U.S. Rep. Nancy Mace (R-SC) formally introduced the States Reform Act on Monday, which seeks to end the federal prohibition of cannabis in favor of a tax-and-regulate model similar to alcohol, The State reports.
“This bill supports veterans, law enforcement, farmers, businesses, those with serious illnesses, and it is good for criminal justice reform. The States Reform Act takes special care to keep Americans and their children safe while ending federal interference with state cannabis laws.” — Rep. Nancy Mace, in a statement
Specifically, the proposal seeks a 3% federal excise tax on all cannabis sales with proceeds reserved for law enforcement programs, assisting the federal Small Business Administration, and supporting mental health initiatives for veterans. The Alcohol and Tobacco Tax and Trade Bureau would be tasked with federally regulating sales of the plant while the U.S. Department of Agriculture would manage cannabis farming and cultivation; the FDA would maintain jurisdiction over medical cannabis regulations.
While the bill contains language addressing the expungement of nonviolent federal cannabis crimes, it stops short of the social equity clauses in other federal cannabis bills like the Marijuana Opportunity Reinvestment and Expungement Act and the Cannabis Administration and Opportunity Act.

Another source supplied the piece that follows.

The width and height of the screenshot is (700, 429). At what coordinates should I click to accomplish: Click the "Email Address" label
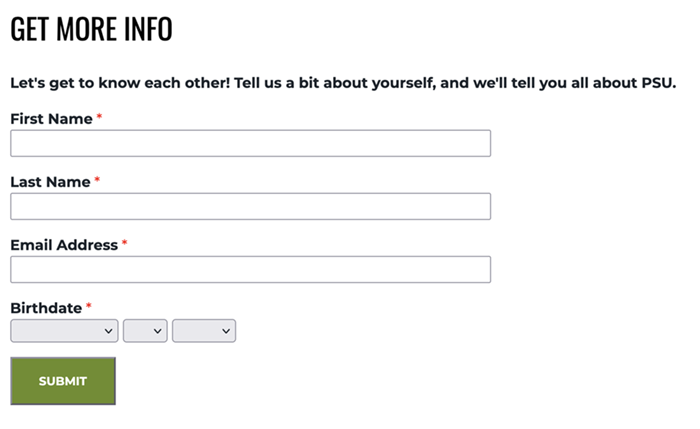[x=64, y=245]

Mace’s bill was co-sponsored by other Republican lawmakers including U.S. Reps. Brian Mast (FL), Tom McClintock (CA), Peter Meijer (MI), and Don Young (AK). But while cannabis legalization is exceedingly popular with American voters — a recent Gallup poll found that 68% of voters legalization, including about 50% of Republicans — fellow GOP lawmakers in Mace’s home state of South Carolina were quick to distance themselves from her plan.
“Our Party platform is clear: ‘We support firm enforcement of existing laws against the abuse and distribution of controlled substances, and we oppose any effort to legalize the use of controlled substances,’ and that includes marijuana,” said Drew McKissick, Chairman of the South Carolina Republican Party, in the report.
But Mace said her bill only gives states the option of managing their own cannabis laws: “It’s not going to force cannabis on South Carolina if South Carolina does not want it,” she told The State.